:: Material for this task ::
....
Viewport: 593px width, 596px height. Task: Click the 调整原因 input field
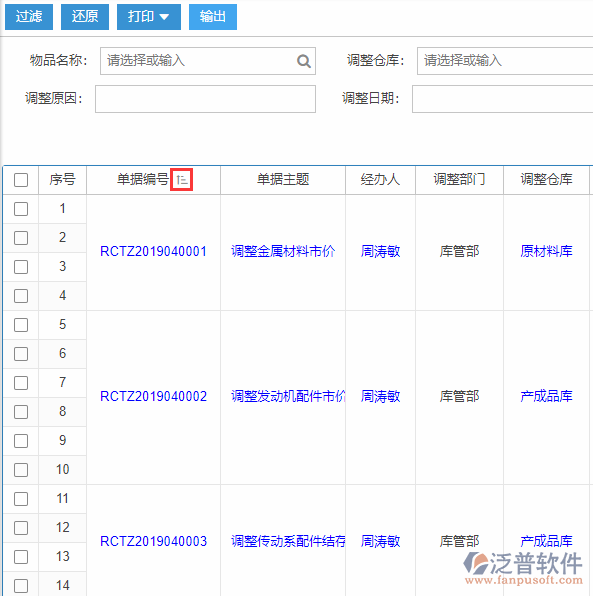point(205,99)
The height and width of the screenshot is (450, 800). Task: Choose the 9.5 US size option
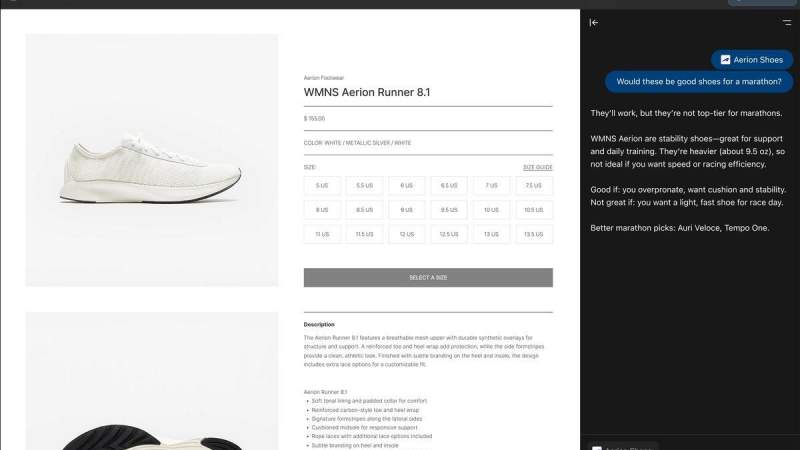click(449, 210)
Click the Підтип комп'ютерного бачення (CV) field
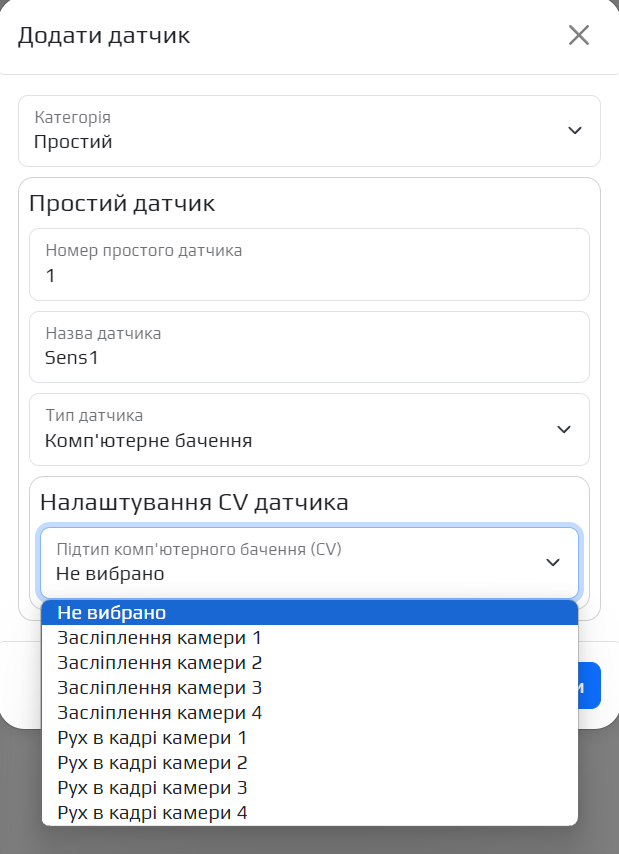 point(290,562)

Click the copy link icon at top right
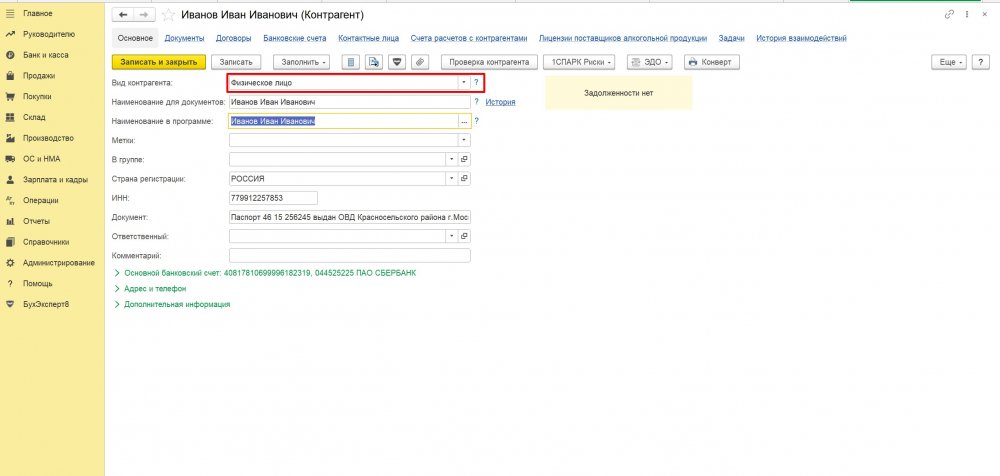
....
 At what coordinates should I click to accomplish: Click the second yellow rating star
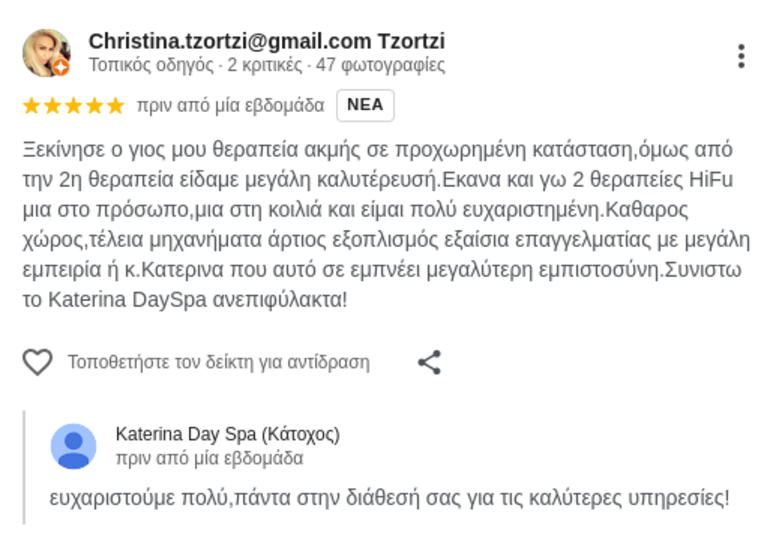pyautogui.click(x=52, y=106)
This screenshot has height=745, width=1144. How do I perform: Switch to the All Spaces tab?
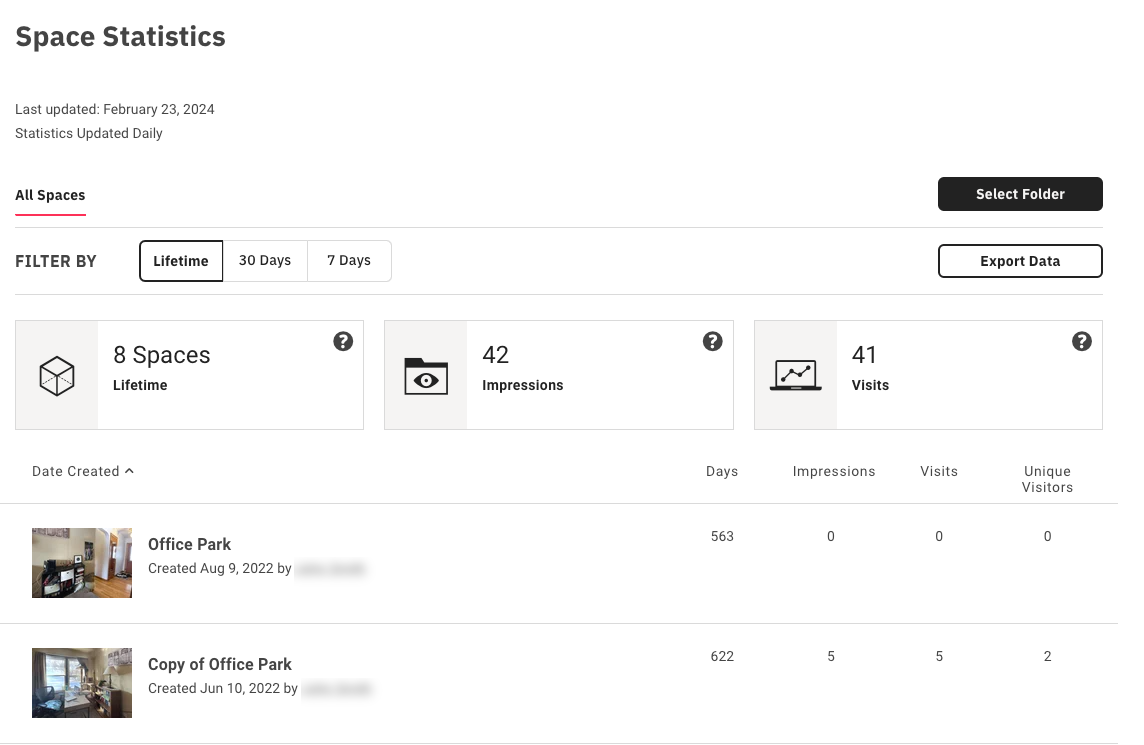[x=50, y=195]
....
:: What is required ::
Please output, exactly as written, the lines above from the one holding "Viewport: 593px width, 596px" through the one holding "Click the copy link icon at top right", both included, with the pictures omitted.

:: Expected answer ::
Viewport: 593px width, 596px height. Task: Click the 调整原因 input field
point(205,99)
The height and width of the screenshot is (450, 800). Task: Choose the 9.5 US size option
click(449, 210)
Click the Підтип комп'ютерного бачення (CV) field
 point(290,562)

Click the copy link icon at top right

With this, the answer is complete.